▶ [TEXT]
● ● ●
Another aspect of Mr. Doggett’s talk that I found particularly interesting was the Griswold v. Connecticut case in 1965. In this case, a woman was arrested for simply distributing condoms to married couples, which was illegal in the religious town of New Haven, CT. The state argued that it was trying to keep the ‘morals’ of it's citizens, and that getting rid of condoms would prevent infidelity. Griswold eventually won the case, because she argued that the government has no right to know what couples are up to in the bedroom. Although this case does not include abortion specifically, it is a parallel issue. Many of the people who consider themselves pro-life have argued that when abortion is legal, it gives women a free pass to sleep with whomever she wants to because if she gets pregnant she can just get an abortion and no one will know! (Essentially, force its citizens to keep their morals.) Yet many pro-choicers would respond to that argument saying that the government does not hold the power to decide whether a woman terminates a pregnancy or not (back to the first slide with the “KEEP YOUR LAWS OFF MY BODY” sticker), and that people are going to have sex and a few may have affairs no matter what, and limiting their healthcare resources does nothing but harm the general population.
This talk was interesting to me because I enjoyed learning how women achieved the legalization of abortion and that it was both an unintentional and intentional struggle throughout the past 150 years. I think that the issue of abortion is important to talk about because it can be argued for and against in so many different ways, and (in my opinion) oftentimes it becomes muddled into something that it often is not.
● ● ●
▶ [RECORDED INFORMATION]

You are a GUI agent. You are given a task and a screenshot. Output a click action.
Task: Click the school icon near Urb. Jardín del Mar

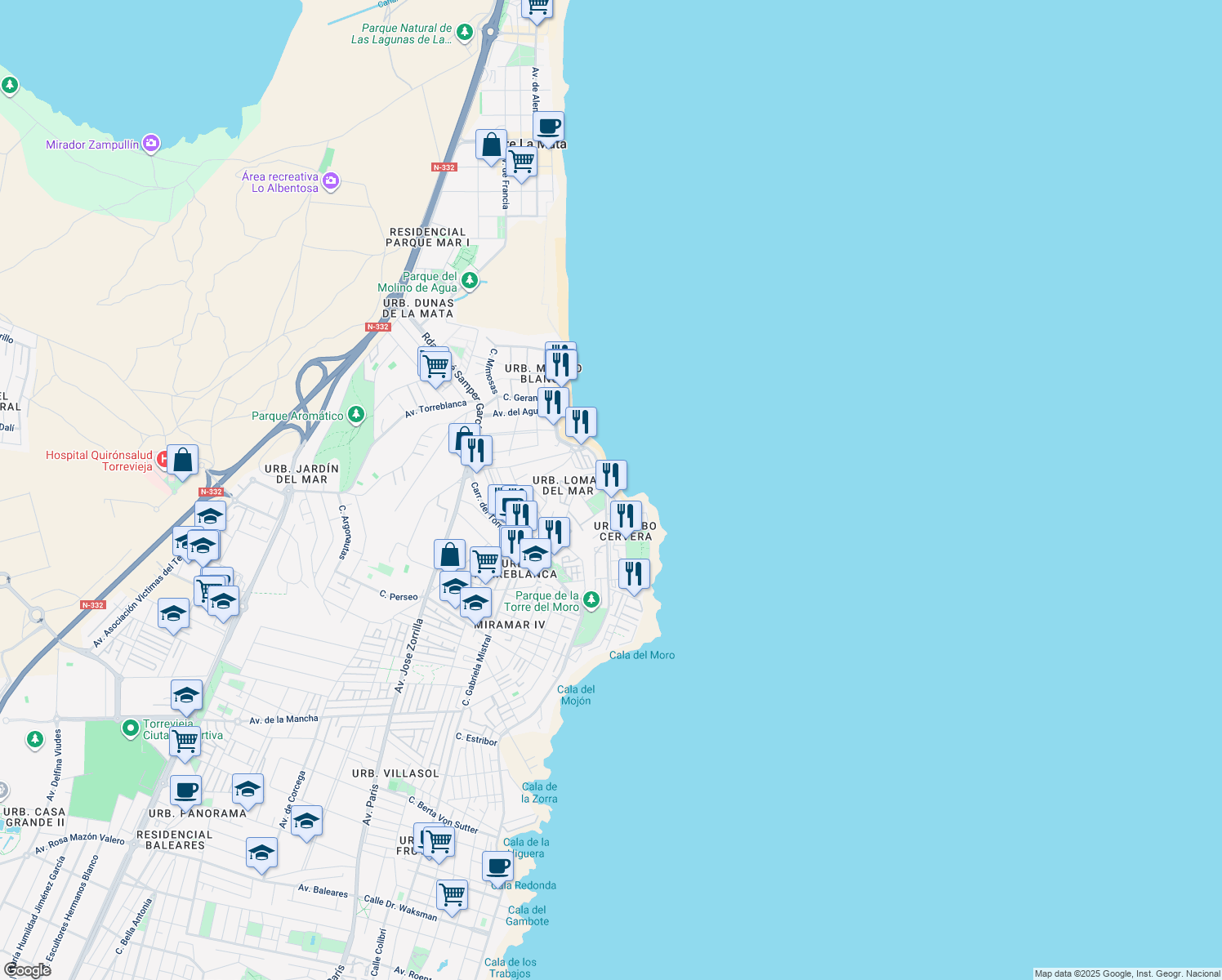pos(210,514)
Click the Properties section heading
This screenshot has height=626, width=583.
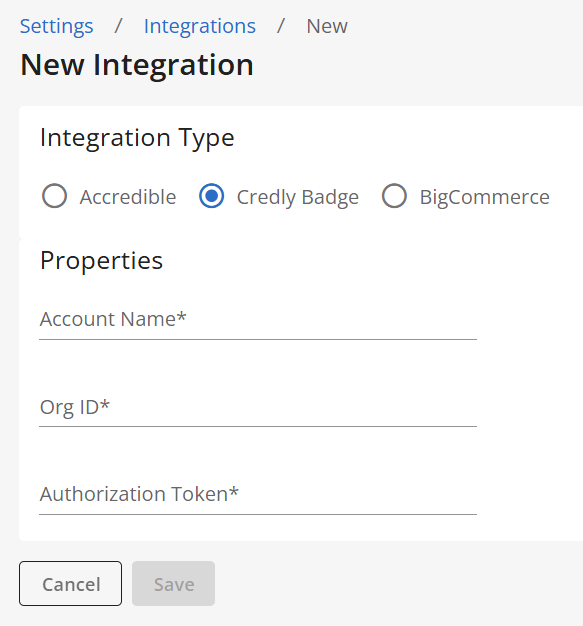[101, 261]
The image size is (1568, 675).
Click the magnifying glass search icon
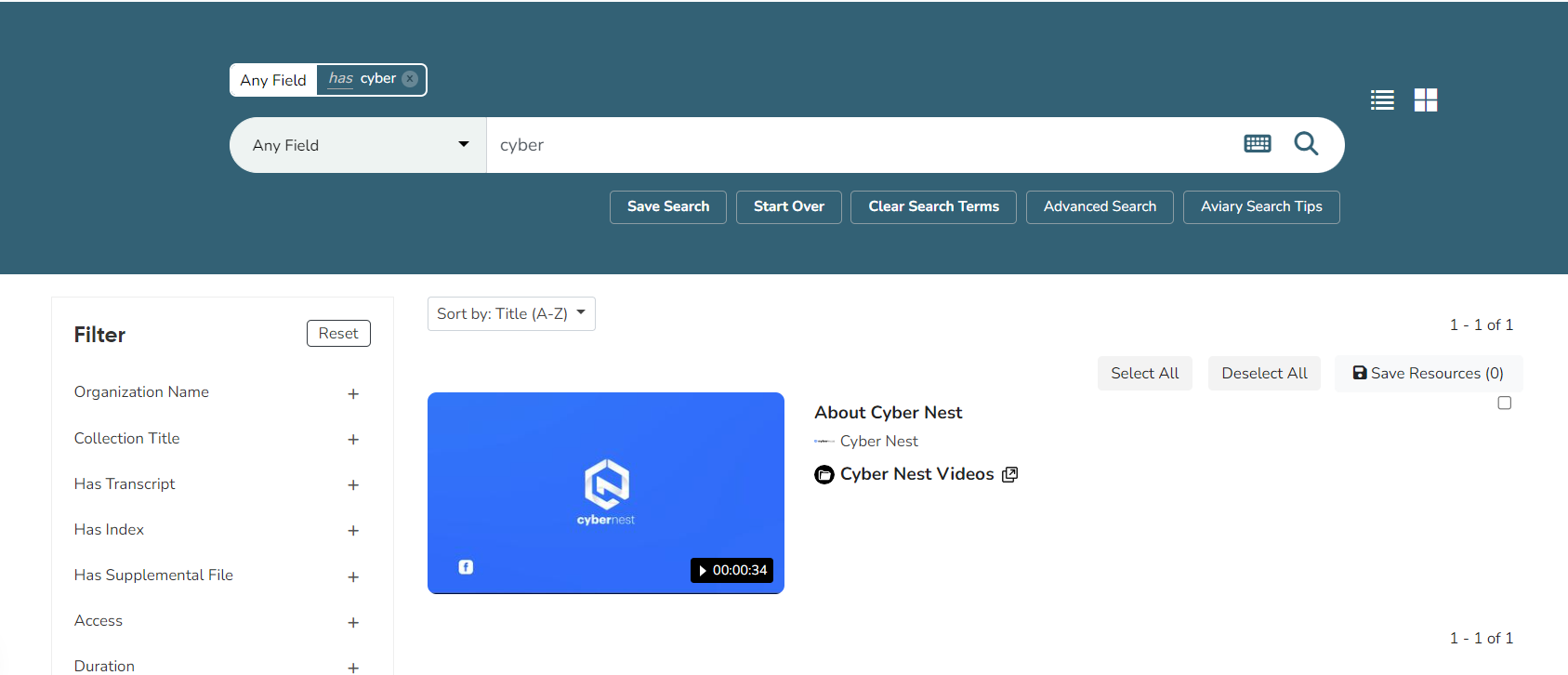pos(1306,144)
● ● ●
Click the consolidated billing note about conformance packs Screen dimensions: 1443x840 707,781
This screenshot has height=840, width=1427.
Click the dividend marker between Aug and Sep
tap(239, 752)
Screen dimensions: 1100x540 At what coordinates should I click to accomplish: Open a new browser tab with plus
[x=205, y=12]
● ● ●
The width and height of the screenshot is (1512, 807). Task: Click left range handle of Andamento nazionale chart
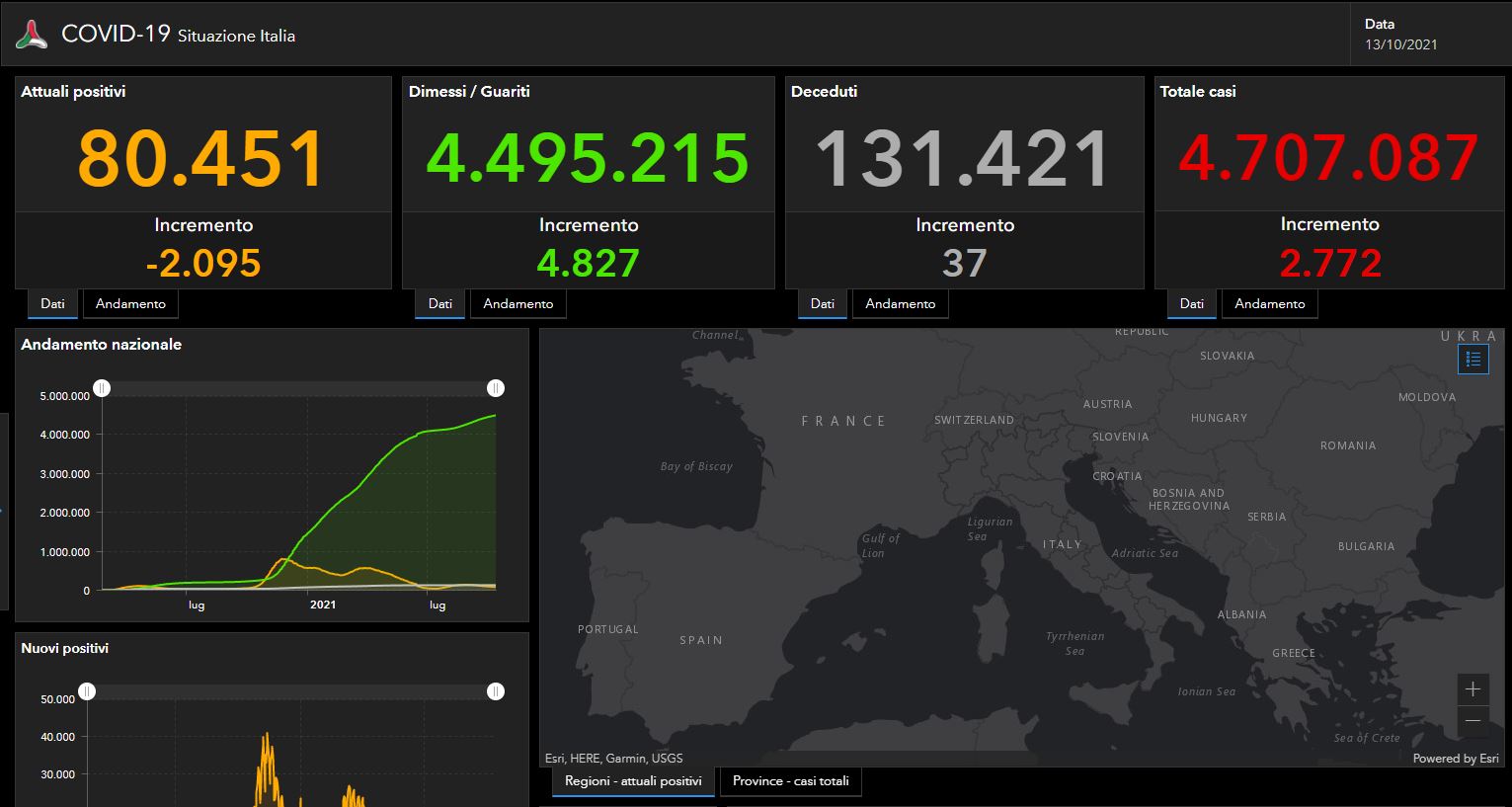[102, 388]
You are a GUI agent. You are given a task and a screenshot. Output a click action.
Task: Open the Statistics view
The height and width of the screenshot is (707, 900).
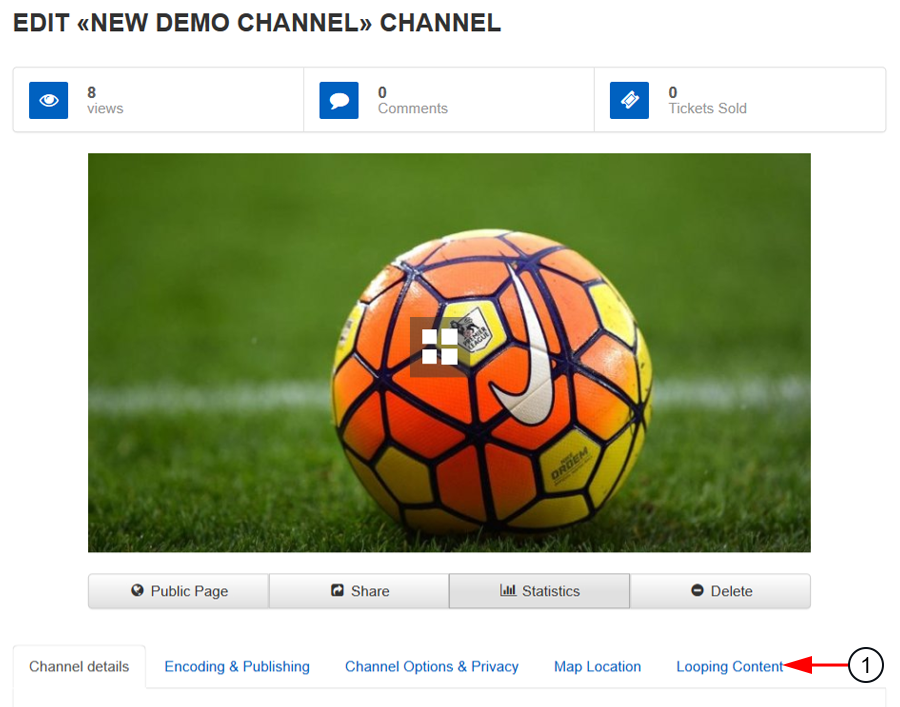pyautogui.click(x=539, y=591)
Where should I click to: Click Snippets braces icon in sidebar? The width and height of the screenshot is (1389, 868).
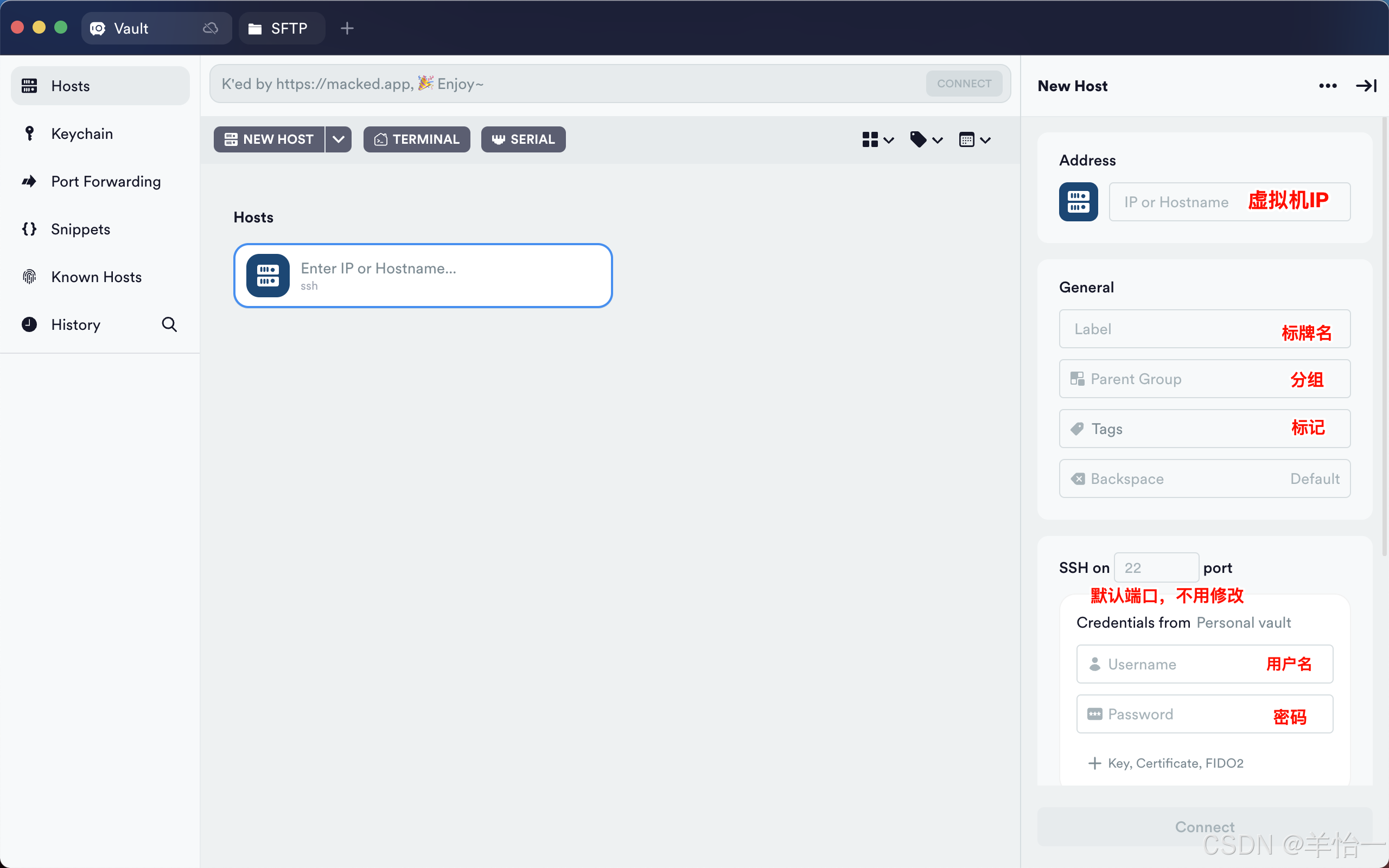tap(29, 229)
● ● ●
In the reflection on the abortion talk, rewrite the passage starting at "This talk was" and ending at "often is not.", replacing "struggle" with "battle".

▶ [TASK SOLUTION]
This talk was interesting to me because I enjoyed learning how women achieved the legalization of abortion and that it was both an unintentional and intentional battle throughout the past 150 years. I think that the issue of abortion is important to talk about because it can be argued for and against in so many different ways, and (in my opinion) oftentimes it becomes muddled into something that it often is not.